== Text provided ==
From the Mexican Highlands to St Paul’s

November 23, 2011

What has united the myriad of occupy movements, so far, has been a critique of rampant privatisation and inequality correlated to a demand for a ‘real’ democracy. The latter implies that the current model is a fake and expresses the necessity of building something different.

Over the past decades, our ‘leaders’ have increasingly excluded us ‘the people’, from the decisions that shape our lives, creating the necessity for a movement based upon inclusion. Through the broad based banner ‘We are the 99 percent’, we embrace and embody multiple oppressions; paradoxically making us irrepresentable. The ‘not in my name’ sentiment, which animates many of us, is one of the consequences of a deep rooted crisis of representative politics that has plagued the liberal-democratic world for the past decades.

However, the idea of a social movement that refuses to lead, or ‘speak for’ others, is not new or necessarily distinctive of the western world. As a matter of fact, the most notable frontrunners of this kind of social experiment are the Zapatistas.

Their experience began 1994, when the Zapatista revolutionary army or EZLN declared “war on the Mexican state” and expelled federal troops from the Mexican region of Chiapas.  Since then, they have been fighting with the people to defend Chiapas against military, paramilitary and corporate incursions.

Despite being a formally constituted army of the traditional kind, their resistance is mostly non-violent. The key aim of the Zapatistas is to help the people of Chiapas find their own voice and be heard by those who would otherwise remain deaf, which, predictably, includes those who would seek to ‘represent’ them: the official parties of the Mexican political establishment and various Marxist and revolutionary groups.
===
> _Set tasks_
[1] Print the part of the piece on the occupy movements and the Zapatistas that opens with the words containing "Over the past" and closes with "the past decades.".
[2] List every kind of incursion that the piece on the occupy movements and the Zapatistas says Chiapas is being defended against.
Work only from the piece on the occupy movements and the Zapatistas.
== Collected material ==
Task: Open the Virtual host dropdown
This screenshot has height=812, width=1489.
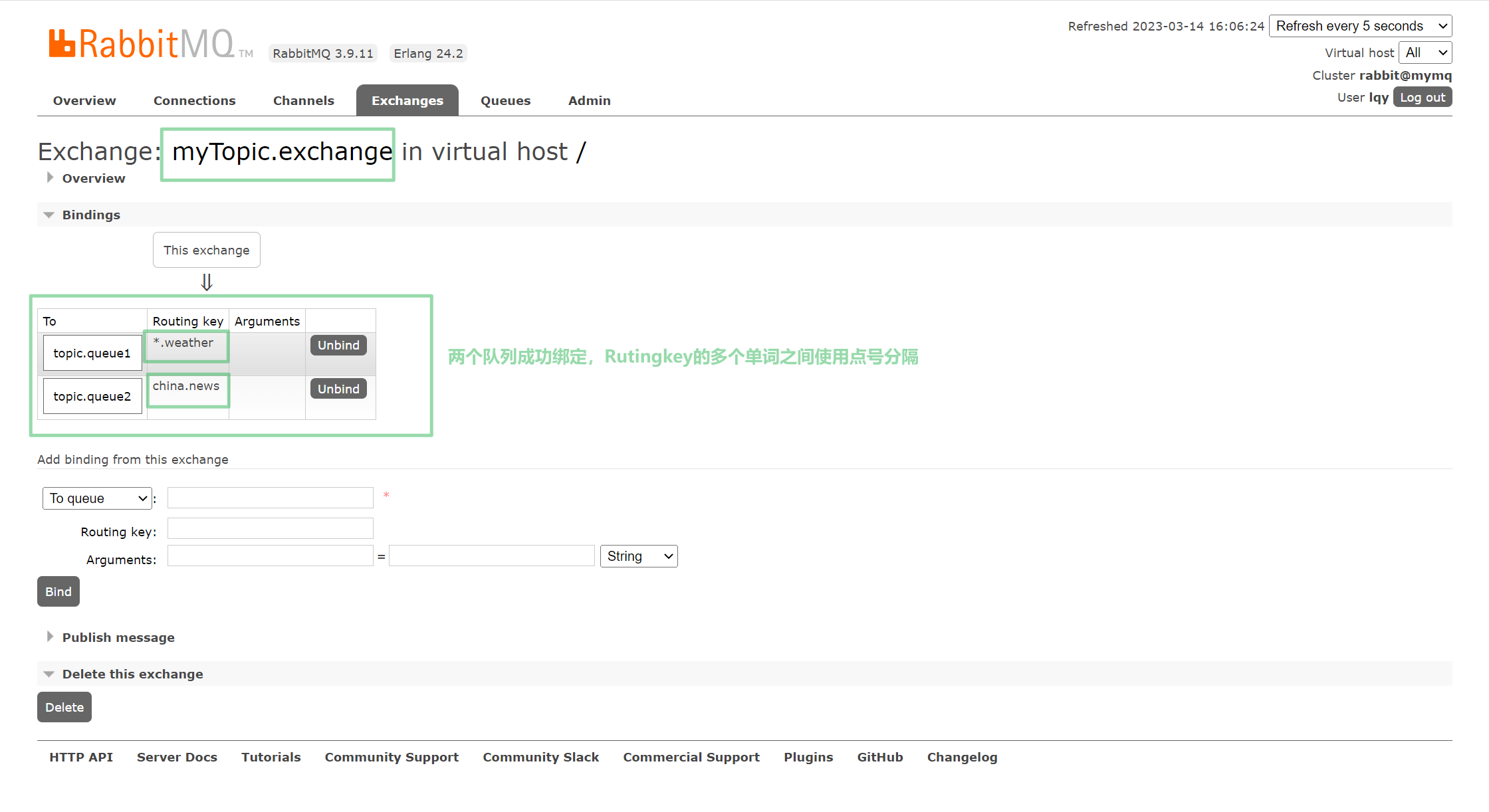Action: pos(1425,52)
===
> _The responses_
[1]
Over the past decades, our ‘leaders’ have increasingly excluded us ‘the people’, from the decisions that shape our lives, creating the necessity for a movement based upon inclusion. Through the broad based banner ‘We are the 99 percent’, we embrace and embody multiple oppressions; paradoxically making us irrepresentable. The ‘not in my name’ sentiment, which animates many of us, is one of the consequences of a deep rooted crisis of representative politics that has plagued the liberal-democratic world for the past decades.

[2]
Military
Paramilitary
Corporate